┌─ RECORDS SHOWN

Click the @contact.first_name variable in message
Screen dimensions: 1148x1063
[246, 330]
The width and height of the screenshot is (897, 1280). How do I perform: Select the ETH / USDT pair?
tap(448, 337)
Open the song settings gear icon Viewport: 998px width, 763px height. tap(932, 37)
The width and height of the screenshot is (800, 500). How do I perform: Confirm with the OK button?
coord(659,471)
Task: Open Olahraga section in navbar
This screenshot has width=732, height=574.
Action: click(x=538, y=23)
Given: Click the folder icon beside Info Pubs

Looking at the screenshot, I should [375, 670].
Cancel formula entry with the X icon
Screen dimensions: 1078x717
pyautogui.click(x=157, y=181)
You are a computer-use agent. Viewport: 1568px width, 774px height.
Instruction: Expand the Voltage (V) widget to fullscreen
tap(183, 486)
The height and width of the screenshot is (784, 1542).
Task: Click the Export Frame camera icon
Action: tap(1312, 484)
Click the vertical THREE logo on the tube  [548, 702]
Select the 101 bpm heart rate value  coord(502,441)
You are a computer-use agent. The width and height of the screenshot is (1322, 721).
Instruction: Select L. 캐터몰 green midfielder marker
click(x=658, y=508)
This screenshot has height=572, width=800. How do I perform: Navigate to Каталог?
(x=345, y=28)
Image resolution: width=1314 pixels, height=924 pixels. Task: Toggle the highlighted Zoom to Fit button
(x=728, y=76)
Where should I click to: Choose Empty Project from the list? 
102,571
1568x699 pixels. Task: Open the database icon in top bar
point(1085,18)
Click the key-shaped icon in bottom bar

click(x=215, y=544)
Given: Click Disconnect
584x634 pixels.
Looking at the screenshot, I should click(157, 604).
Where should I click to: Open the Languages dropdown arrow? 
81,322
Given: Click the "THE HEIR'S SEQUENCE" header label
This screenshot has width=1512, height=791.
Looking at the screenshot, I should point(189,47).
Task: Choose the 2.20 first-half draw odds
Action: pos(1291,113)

└─

» EXERCISE GOAL:
Every record above is to be copied out exactly.

» RESULT FOR THIS EXERCISE:
Click the @contact.first_name variable in message
Screen dimensions: 1148x1063
[246, 330]
The width and height of the screenshot is (897, 1280). How do I perform: Select the ETH / USDT pair?
tap(448, 337)
Open the song settings gear icon Viewport: 998px width, 763px height. tap(932, 37)
The width and height of the screenshot is (800, 500). How do I perform: Confirm with the OK button?
coord(659,471)
Task: Open Olahraga section in navbar
This screenshot has width=732, height=574.
Action: click(x=538, y=23)
Given: Click the folder icon beside Info Pubs

Looking at the screenshot, I should [375, 670].
Cancel formula entry with the X icon
Screen dimensions: 1078x717
pyautogui.click(x=157, y=181)
You are a computer-use agent. Viewport: 1568px width, 774px height.
Instruction: Expand the Voltage (V) widget to fullscreen
tap(183, 486)
The height and width of the screenshot is (784, 1542).
Task: Click the Export Frame camera icon
Action: tap(1312, 484)
Click the vertical THREE logo on the tube  [548, 702]
Select the 101 bpm heart rate value  coord(502,441)
You are a computer-use agent. The width and height of the screenshot is (1322, 721).
Instruction: Select L. 캐터몰 green midfielder marker
click(x=658, y=508)
This screenshot has height=572, width=800. How do I perform: Navigate to Каталог?
(x=345, y=28)
Image resolution: width=1314 pixels, height=924 pixels. Task: Toggle the highlighted Zoom to Fit button
(x=728, y=76)
Where should I click to: Choose Empty Project from the list? 
102,571
1568x699 pixels. Task: Open the database icon in top bar
point(1085,18)
Click the key-shaped icon in bottom bar

click(x=215, y=544)
Given: Click Disconnect
584x634 pixels.
Looking at the screenshot, I should click(157, 604).
Where should I click to: Open the Languages dropdown arrow? 
81,322
Given: Click the "THE HEIR'S SEQUENCE" header label
This screenshot has width=1512, height=791.
Looking at the screenshot, I should point(189,47).
Task: Choose the 2.20 first-half draw odds
Action: pos(1291,113)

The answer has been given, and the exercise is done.